Here’s an interesting issue we’ve encountered at work. This also demonstrates how useful Cacti can be in graphing what’s going on in your server environment. Even if you don’t have alerting, simply graphing what your “normal” usage is can alert you to problems as well as help you put timelines together that allow you to figure out the source.
I was glancing over some server utilization charts and saw this one, which shows CPU usage jumped way off the charts over Christmas break:
Why is that? We didn’t suddenly quintuple in size? Digging closer, I realized a definite pattern to the CPU load:
You can see that the load quiets down at night, and goes up in the morning, in pretty much a specific pattern. Digging into the graphs revealed that it was almost down to the minute, which probably means it’s some type of automated source, as no user works from 7:00 a.m. to 10:30 p.m. every day.
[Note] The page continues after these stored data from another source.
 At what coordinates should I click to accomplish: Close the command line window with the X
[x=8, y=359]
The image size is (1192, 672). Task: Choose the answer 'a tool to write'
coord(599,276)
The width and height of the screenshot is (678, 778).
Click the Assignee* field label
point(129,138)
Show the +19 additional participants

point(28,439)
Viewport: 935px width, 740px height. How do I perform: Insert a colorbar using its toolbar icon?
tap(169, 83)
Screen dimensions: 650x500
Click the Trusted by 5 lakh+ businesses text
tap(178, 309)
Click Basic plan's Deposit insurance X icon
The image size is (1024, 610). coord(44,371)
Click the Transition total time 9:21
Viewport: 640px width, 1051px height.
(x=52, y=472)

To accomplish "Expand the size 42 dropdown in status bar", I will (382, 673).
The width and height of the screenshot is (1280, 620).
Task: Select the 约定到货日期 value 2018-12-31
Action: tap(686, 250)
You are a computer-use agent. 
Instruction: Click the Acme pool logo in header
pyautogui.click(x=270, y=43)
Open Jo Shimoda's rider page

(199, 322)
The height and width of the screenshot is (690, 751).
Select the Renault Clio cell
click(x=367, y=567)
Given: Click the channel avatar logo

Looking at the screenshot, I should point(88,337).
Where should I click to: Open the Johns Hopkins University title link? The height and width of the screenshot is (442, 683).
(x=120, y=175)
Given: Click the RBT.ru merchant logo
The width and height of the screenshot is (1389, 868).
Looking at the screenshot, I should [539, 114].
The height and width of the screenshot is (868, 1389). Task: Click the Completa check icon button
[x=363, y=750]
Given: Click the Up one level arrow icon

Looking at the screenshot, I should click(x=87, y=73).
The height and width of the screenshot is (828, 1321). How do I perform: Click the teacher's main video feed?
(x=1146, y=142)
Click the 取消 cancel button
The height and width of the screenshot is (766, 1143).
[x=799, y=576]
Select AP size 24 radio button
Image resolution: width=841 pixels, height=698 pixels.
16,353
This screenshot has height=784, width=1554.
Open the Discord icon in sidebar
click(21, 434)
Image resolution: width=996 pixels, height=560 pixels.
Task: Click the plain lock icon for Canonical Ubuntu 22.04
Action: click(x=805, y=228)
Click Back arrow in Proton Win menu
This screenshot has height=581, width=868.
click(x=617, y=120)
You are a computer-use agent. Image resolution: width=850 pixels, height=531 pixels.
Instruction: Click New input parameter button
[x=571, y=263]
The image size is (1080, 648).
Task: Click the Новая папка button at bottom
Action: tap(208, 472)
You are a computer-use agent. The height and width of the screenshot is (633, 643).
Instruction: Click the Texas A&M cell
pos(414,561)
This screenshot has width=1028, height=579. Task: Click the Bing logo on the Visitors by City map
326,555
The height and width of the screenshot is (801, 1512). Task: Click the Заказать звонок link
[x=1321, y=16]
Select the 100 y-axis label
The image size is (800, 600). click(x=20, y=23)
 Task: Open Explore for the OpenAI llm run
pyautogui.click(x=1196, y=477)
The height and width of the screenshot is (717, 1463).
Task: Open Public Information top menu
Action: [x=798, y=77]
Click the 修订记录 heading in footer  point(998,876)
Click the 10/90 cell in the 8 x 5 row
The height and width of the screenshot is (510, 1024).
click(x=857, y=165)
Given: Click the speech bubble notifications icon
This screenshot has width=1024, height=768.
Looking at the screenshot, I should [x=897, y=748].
The network graph showed a similar pattern, which gave me a good shot of capturing it. I turned on Network Monitor, and ran a capture for 30 seconds, here’s what it saw:
Holy cow! In 30 seconds I saw over 30,000 Frames from some of those clients! The highest “normal” client I see is 136 frames in that time period. Now that I knew where the traffic was coming from, I just had to figure out why. I contact the administrator for those clients, who said that they had been re-imaged in the last few weeks.
Further investigation has shown these clients to have all been imaged with an improperly prepared image, causing them to essentially fight over the same records in Active Directory and DNS continuously. The quiet periods were when the computer labs were shut down for the evening automatically to save energy, and then automatically powered back up in the morning before classes started in them.